Without knowledge, they may not suggest things that may benefit the overall goals of the site the most. They don’t understand why changes aren’t made. Management takes a big credibility hit.
It is truly a vicious cycle. People won’t share ideas because management won’t listen. Management won’t listen because the people suggest things that aren’t practical in the short term.
As morale drops, supervisors spend more time on complaints instead of project work that would help reduce the gripes.
Then, someone calls the consultant to fix morale. He or she asks the people for their ideas about how to improve it, and the list is made. Additional ideas are added into an already polluted pool. Is there pollution in your idea pool?
How Do You Pick Your Projects?
Like it or not, every person, team, location, and organization has a limit when it comes to project evaluation and implementation. There is only so much time and money to go around.
In spite of these limits, organizations still waste time on ‘squeaky wheel’ or ‘pet’ projects. They fail to focus their precious time and money resources on those areas that would provide the greatest return on investment.
There are two ways to get more time for projects (other than hire more people). First, take waste out of jobs and use the time you save for project work. Second, improve how your people use their project management skills.

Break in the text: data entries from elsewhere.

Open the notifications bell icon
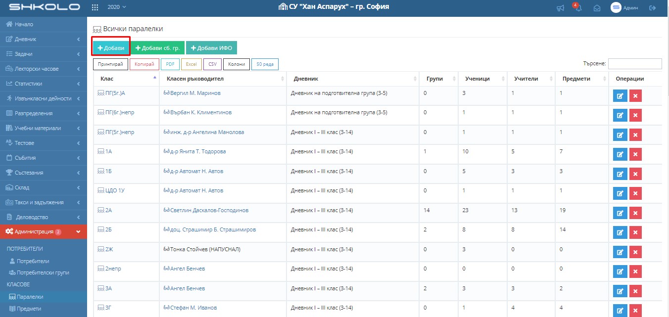Image resolution: width=669 pixels, height=317 pixels. [x=578, y=8]
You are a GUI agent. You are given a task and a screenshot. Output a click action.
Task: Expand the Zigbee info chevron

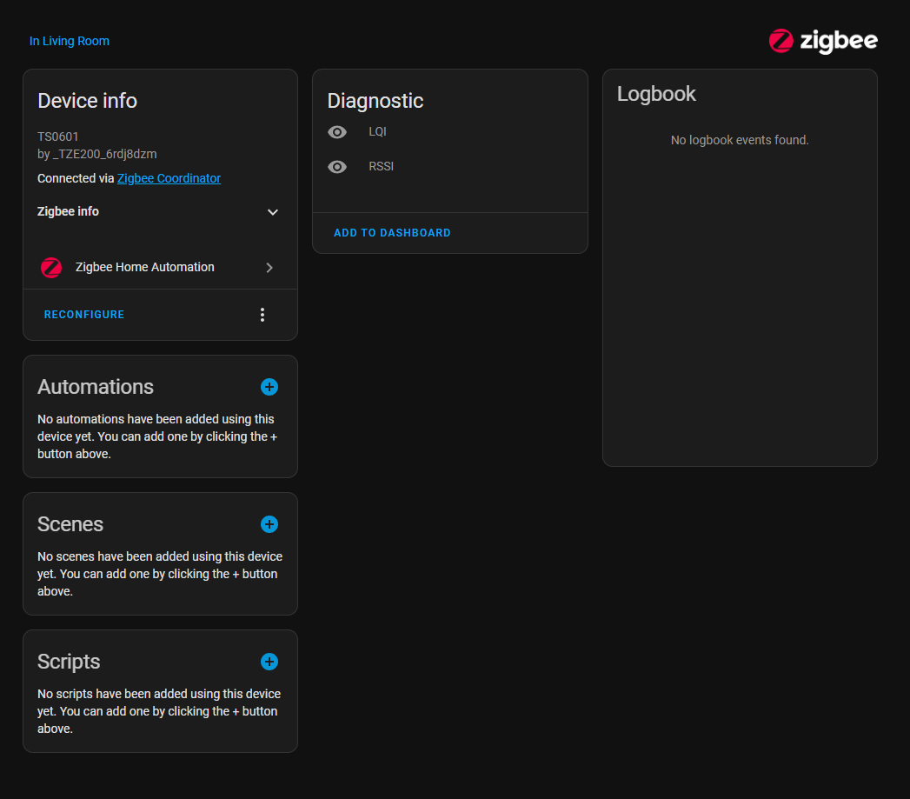pyautogui.click(x=273, y=212)
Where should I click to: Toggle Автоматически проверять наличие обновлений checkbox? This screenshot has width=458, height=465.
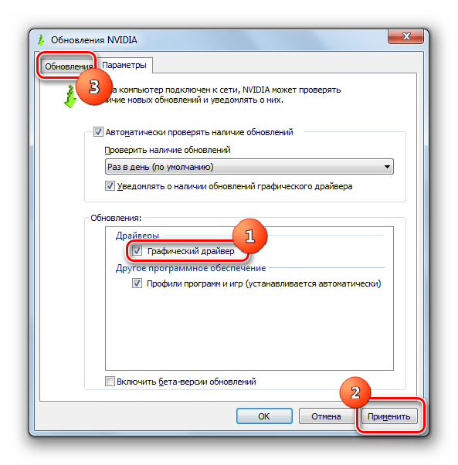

Unfortunately, one needs system changes in the form of projects to reduce the waste. Reduce project development cycles via skill development and practice, Unfortunately, both take time.
The road to recovery first requires a recognition of what project time limits exist. Next, you have to ensure that you focus those limited resources on the projects that provide the greatest ‘bang for the buck.’
While this seems like common sense, far too many organizations don’t use a formal tool to make decisions. They also tend to overestimate how many projects their people can complete in a set amount of time.
Top Strategic Planning Work System Weaknesses
How Do You Plan to Succeed?
Most companies plan on an annual basis. A group of people go offsite. They spend a day or two to list possible improvements and select their favorites from the list. Someone takes the pile of flip chart paper and creates a notebook that looks nice.
Leaders hand out the notebooks that are soon to join their peers on the office bookshelf. Tombstones of good intentions, ready to collect dust.
I admit that this particular perspective is a bit cynical. Some companies do a better job with plan development than this. You have to judge for yourself how effectively your own organization plans.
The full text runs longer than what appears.